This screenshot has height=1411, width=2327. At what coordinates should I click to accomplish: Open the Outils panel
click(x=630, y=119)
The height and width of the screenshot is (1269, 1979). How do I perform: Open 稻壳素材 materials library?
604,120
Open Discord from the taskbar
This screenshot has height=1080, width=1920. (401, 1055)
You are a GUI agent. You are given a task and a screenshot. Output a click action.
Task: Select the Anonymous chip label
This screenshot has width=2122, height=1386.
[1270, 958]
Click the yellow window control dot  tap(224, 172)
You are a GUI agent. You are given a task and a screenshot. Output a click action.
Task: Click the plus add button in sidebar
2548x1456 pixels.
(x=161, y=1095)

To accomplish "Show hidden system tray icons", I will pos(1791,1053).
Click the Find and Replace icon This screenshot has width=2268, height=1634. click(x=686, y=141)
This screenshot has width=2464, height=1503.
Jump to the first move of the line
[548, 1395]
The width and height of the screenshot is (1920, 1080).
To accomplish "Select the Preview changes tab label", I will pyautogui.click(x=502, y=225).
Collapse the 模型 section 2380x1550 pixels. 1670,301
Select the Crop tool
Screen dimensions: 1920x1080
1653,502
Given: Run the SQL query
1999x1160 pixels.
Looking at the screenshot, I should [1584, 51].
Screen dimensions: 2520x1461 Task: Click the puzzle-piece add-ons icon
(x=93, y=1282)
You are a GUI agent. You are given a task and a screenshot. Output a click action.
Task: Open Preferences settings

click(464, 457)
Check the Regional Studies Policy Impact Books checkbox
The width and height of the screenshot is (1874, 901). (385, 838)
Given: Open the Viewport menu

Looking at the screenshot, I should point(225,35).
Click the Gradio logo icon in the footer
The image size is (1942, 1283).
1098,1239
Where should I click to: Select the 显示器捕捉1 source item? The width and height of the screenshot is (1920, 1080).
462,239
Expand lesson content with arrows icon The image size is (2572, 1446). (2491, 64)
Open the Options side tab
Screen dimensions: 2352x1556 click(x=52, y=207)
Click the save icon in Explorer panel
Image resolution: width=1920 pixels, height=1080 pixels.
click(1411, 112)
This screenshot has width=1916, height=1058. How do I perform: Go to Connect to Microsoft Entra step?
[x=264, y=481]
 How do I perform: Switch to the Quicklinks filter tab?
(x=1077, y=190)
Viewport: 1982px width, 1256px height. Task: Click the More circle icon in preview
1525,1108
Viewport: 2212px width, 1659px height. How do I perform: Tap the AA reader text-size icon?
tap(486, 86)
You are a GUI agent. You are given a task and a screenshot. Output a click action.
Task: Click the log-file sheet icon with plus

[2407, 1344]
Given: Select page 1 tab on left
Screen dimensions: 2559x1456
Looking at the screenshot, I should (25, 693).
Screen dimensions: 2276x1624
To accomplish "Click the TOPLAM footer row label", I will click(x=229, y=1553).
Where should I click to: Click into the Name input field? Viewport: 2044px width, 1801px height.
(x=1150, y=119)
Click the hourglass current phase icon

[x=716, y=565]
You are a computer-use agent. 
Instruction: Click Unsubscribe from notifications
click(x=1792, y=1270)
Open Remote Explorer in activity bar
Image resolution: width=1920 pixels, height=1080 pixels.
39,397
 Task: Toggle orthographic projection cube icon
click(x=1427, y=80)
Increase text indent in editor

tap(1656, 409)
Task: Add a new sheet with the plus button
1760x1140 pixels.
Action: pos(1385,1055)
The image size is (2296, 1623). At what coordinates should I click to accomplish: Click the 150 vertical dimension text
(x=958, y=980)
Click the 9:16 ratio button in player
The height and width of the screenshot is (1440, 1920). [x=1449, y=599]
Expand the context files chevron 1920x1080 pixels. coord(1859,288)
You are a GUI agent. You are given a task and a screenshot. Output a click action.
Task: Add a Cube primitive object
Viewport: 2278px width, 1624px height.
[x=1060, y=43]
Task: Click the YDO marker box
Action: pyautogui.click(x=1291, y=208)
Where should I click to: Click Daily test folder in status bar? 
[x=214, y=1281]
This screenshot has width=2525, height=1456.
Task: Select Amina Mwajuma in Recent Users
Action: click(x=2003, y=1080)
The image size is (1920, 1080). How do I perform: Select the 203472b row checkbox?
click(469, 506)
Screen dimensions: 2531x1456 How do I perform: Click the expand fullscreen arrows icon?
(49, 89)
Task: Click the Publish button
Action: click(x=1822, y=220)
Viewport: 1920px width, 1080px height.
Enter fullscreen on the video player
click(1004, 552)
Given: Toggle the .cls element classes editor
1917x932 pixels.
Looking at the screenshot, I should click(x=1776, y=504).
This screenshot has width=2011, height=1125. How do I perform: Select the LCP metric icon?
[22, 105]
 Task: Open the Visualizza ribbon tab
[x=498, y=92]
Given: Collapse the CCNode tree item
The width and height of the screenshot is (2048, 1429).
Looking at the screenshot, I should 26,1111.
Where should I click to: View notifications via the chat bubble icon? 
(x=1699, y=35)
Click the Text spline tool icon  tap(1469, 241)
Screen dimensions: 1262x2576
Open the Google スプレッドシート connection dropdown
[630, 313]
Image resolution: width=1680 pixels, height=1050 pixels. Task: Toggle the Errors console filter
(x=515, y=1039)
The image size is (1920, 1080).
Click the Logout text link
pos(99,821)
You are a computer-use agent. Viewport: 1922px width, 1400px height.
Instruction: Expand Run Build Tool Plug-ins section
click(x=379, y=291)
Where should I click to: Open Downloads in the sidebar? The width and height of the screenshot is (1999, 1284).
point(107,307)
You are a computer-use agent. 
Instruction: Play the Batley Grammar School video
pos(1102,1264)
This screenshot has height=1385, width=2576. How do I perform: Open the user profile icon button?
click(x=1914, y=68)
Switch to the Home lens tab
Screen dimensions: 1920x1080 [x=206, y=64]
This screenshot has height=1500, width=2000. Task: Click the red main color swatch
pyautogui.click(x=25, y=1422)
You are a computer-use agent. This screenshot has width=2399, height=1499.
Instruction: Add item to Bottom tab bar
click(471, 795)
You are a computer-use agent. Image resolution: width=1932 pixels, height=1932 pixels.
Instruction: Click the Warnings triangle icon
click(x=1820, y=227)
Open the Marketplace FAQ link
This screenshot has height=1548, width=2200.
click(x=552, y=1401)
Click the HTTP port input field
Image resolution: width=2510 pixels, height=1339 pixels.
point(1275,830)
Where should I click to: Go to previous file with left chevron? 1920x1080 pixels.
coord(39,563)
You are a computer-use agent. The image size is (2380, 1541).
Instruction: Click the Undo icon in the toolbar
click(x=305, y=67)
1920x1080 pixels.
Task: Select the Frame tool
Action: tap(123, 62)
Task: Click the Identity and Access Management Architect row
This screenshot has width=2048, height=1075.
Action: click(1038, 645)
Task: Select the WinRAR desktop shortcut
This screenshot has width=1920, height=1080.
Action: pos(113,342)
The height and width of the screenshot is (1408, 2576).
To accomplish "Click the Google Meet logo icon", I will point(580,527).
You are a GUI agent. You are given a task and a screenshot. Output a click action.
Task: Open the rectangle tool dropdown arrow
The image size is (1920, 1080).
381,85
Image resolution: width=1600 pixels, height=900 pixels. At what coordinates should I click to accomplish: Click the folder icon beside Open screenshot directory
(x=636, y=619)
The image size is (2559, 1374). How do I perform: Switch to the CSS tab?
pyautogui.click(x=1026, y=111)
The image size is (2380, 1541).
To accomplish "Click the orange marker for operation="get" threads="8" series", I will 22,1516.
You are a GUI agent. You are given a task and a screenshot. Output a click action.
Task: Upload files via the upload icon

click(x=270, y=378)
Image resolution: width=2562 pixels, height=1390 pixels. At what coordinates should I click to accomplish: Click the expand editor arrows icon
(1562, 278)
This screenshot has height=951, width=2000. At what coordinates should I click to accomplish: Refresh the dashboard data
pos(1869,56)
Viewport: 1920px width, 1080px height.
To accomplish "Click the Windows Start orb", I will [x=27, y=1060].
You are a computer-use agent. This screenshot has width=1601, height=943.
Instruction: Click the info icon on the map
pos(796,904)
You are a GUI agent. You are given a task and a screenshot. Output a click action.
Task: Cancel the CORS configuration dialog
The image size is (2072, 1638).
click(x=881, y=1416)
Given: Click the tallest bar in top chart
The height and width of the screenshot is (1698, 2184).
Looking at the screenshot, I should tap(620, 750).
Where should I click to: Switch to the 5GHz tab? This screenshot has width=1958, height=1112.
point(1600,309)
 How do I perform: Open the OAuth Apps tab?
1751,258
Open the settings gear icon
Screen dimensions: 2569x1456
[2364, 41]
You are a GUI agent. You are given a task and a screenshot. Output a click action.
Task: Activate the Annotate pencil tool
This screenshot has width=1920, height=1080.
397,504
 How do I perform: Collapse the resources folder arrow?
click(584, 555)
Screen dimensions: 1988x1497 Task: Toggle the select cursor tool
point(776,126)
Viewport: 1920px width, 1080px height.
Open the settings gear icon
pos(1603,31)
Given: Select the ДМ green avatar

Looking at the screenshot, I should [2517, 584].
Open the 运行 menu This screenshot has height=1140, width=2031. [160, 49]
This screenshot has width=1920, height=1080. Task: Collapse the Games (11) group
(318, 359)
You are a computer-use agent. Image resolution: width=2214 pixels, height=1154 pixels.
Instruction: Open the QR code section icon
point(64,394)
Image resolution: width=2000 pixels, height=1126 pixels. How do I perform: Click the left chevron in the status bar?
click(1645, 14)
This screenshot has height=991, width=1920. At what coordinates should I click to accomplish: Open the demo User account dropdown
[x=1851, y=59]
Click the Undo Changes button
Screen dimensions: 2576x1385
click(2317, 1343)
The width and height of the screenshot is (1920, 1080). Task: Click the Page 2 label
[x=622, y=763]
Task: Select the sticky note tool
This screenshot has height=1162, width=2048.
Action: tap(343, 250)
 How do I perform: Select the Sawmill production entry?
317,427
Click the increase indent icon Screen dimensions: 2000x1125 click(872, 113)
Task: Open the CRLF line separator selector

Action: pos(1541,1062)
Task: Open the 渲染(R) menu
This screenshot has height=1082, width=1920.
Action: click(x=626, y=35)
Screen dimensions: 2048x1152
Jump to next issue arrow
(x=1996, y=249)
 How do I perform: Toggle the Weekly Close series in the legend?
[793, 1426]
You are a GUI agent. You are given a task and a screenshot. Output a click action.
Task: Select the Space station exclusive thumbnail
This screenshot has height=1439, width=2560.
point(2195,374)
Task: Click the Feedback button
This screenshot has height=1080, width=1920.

◇ ◇ ◇ ◇ ◇

◆ Task instructions ◆
In the material above, how many lines hold the string "will"? Give the number and nothing else.

◆ Solution to the exercise ◆
6